++++ Extracted material ++++
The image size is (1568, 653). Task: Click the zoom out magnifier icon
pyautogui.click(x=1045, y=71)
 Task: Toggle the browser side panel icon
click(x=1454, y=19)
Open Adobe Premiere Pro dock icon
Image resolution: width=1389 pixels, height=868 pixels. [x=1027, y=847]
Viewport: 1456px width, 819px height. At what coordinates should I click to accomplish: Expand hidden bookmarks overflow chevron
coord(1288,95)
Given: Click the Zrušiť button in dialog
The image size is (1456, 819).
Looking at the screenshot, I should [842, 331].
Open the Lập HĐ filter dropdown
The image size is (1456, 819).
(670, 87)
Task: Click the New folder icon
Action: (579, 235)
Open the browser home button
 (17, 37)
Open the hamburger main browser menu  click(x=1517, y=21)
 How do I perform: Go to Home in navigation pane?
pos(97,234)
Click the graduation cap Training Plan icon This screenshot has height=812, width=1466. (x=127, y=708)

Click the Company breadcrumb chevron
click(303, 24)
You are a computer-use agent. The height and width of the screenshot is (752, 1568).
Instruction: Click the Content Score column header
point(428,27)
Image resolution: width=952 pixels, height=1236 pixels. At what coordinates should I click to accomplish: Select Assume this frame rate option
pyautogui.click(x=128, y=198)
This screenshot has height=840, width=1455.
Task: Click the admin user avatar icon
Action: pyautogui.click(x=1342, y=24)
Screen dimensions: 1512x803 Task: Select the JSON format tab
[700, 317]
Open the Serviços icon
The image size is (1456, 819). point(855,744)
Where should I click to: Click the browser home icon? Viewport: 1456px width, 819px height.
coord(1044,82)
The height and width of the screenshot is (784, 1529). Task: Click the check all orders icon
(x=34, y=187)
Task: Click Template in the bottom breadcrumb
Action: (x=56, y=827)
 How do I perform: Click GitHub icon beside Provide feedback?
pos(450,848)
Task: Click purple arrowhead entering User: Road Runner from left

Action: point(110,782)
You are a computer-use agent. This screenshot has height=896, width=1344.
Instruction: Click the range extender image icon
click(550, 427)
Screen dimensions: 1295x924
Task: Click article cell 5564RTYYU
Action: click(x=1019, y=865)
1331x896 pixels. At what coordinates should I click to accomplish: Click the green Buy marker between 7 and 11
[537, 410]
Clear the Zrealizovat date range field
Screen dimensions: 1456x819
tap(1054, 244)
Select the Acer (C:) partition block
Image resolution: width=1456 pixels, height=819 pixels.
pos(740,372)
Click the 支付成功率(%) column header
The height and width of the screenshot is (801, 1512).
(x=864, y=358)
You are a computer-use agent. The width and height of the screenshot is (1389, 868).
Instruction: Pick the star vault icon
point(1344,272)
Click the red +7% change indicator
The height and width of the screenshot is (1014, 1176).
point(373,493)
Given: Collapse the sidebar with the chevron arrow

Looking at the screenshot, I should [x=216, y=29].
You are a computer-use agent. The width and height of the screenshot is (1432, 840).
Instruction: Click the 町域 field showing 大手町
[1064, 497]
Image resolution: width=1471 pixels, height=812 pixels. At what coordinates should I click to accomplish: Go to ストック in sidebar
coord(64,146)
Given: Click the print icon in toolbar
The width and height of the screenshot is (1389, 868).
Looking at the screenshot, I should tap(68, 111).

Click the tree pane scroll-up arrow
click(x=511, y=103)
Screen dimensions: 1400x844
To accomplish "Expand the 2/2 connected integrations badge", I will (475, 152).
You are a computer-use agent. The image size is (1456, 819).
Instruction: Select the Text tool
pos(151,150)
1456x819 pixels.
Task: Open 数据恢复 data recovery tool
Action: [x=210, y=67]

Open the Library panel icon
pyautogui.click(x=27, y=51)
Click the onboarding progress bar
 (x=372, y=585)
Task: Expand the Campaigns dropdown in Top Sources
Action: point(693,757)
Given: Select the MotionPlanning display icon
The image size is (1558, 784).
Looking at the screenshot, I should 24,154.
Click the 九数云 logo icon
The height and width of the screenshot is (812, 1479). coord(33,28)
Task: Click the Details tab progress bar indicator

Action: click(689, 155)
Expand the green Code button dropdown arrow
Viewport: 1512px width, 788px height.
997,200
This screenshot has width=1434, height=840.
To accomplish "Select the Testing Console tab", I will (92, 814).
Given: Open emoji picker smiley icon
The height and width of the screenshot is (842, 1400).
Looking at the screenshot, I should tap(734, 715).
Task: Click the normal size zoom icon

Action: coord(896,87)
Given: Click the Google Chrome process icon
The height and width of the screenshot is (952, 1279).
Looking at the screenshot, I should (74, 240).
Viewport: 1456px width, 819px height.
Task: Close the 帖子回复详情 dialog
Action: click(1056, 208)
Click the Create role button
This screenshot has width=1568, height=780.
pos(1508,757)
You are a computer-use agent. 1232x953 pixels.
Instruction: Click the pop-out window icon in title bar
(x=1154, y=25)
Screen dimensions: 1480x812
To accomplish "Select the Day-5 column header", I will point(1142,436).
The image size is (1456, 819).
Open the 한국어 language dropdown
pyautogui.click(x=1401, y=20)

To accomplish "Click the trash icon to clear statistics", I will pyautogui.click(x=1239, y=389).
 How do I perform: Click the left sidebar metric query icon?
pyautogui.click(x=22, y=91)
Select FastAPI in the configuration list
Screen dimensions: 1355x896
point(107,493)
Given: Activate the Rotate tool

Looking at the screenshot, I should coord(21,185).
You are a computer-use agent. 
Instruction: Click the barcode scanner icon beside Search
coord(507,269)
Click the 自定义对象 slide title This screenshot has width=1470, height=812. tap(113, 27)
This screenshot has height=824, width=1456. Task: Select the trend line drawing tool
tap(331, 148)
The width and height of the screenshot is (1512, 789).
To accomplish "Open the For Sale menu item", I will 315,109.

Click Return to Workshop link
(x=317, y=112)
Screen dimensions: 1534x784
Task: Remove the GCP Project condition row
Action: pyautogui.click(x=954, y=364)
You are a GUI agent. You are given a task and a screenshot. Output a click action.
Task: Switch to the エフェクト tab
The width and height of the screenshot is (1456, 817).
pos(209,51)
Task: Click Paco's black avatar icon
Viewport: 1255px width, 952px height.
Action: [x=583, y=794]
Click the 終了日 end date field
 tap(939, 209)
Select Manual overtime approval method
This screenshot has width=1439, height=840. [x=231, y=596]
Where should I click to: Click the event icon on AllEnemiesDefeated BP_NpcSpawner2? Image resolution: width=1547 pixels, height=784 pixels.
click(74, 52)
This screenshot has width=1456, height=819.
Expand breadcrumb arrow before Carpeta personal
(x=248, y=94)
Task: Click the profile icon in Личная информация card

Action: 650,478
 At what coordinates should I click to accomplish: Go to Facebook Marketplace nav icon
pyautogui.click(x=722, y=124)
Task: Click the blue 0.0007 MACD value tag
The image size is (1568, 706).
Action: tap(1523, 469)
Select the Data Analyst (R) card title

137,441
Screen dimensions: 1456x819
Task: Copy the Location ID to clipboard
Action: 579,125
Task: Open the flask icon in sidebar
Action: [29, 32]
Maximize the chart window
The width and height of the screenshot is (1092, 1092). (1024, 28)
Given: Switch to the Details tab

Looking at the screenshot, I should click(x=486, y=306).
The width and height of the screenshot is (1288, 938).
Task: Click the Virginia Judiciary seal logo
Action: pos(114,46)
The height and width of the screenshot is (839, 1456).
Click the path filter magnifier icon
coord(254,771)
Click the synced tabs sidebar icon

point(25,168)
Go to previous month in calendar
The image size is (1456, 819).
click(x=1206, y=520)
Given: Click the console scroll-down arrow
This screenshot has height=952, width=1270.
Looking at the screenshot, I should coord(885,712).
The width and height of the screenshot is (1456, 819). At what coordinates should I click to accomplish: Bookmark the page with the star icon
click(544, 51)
++++
▶ [Problem requirements]: In the listing, find every line containing the word "will" and list it.

▶ [Answer box]:
To accomplish "Expand the 2/2 connected integrations badge", I will (475, 152).
To accomplish "Select the Testing Console tab", I will (92, 814).
To accomplish "Select the Day-5 column header", I will point(1142,436).
To accomplish "Click the trash icon to clear statistics", I will pyautogui.click(x=1239, y=389).
To accomplish "Open the For Sale menu item", I will 315,109.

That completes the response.